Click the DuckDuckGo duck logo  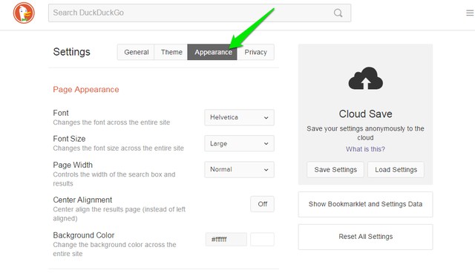coord(24,13)
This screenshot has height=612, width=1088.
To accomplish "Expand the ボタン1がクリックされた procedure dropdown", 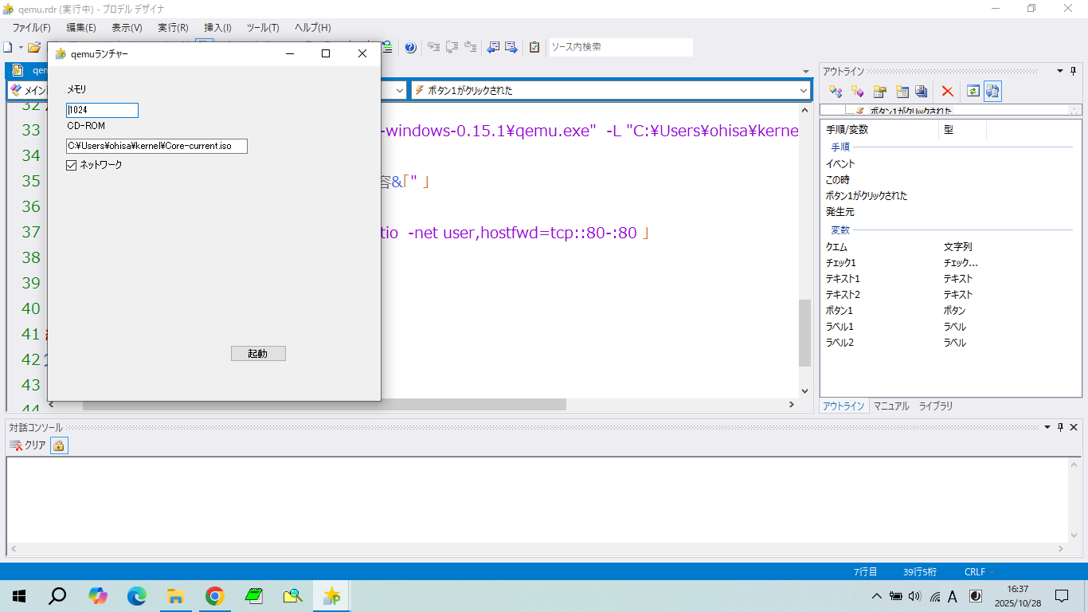I will point(803,91).
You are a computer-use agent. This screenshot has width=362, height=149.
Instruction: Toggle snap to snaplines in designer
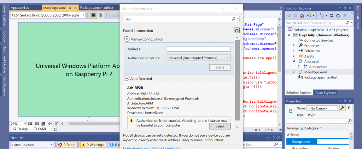point(49,124)
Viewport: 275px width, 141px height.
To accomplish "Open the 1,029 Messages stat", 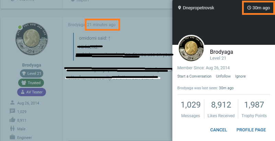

* * *

Scan the material above. Extract every line in which the word "height" occurs.

_Solution to the problem_.
This screenshot has height=612, width=1088.
You are a computer-use agent. This screenshot has width=362, height=149.
Viewport: 275px width, 141px height.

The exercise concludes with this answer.